Scientific classification
- Kingdom: Animalia
- Phylum: Arthropoda
- Class: Malacostraca
- Order: Decapoda
- Suborder: Pleocyemata
- Family: Parastacidae
- Genus: Astacoides
- Species: A. crosnieri
- Binomial name: Astacoides crosnieri Hobbs, 1987

= Astacoides crosnieri =

- Genus: Astacoides
- Species: crosnieri
- Authority: Hobbs, 1987
- Conservation status: VU

Species of crayfish

Astacoides crosnieri is a species of crustacean in family Parastacidae. It is endemic to Madagascar, being widespread in the former Province Fianatantsoa. A. crosnieri inhabits swampy areas at an elevation between 500 – 1000 m above sea level.

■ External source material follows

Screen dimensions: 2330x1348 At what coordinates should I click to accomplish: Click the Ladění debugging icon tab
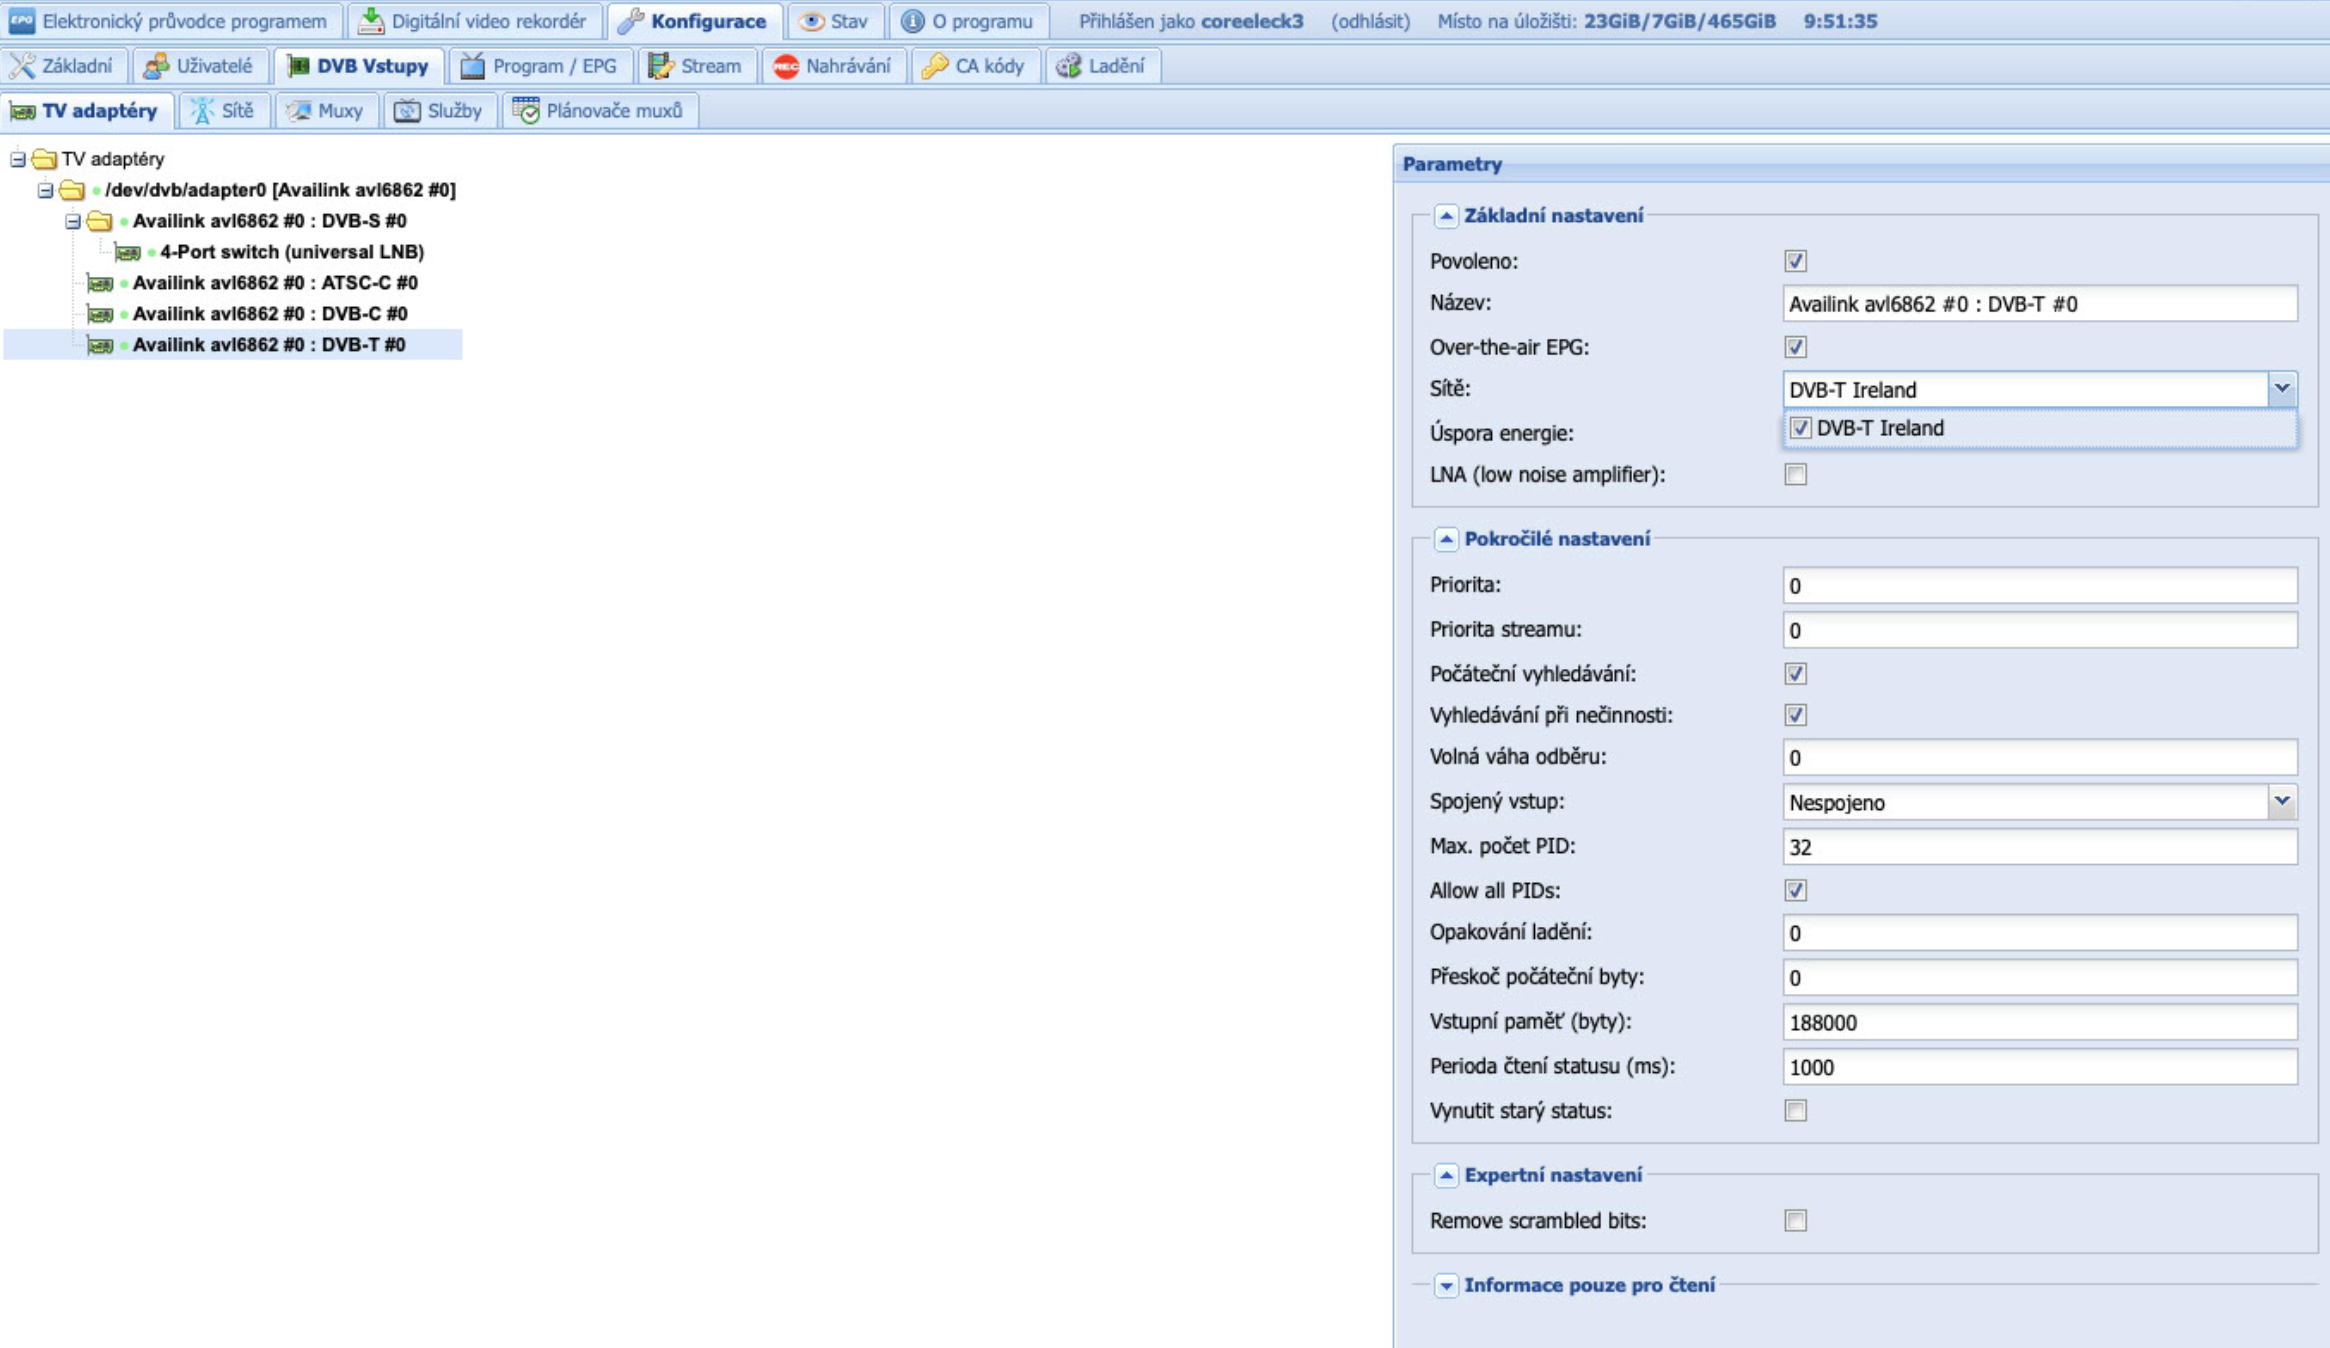(1101, 66)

The populations are threatened by habitate loss and predation pressure from introduced species.
Since A. crosnieri has a muddy taste and their habitat is difficult to access, A. crosnieri is less targeted by fisheries compared to other species of the genus Astacoides.

==Conservation==
Apart from a general law to prevent harvesting of crayfish under 10 cm total length, there are no laws that protect A. crosnieri.
In 1996, A. crosnieri was assessed as Endangered on the IUCN Red List. This assessment was changed in June 2010 to Data Deficient. However, since the populations are decreasing is must be assumed that sufficient data would only lead to a reassessment as Endangered or worse.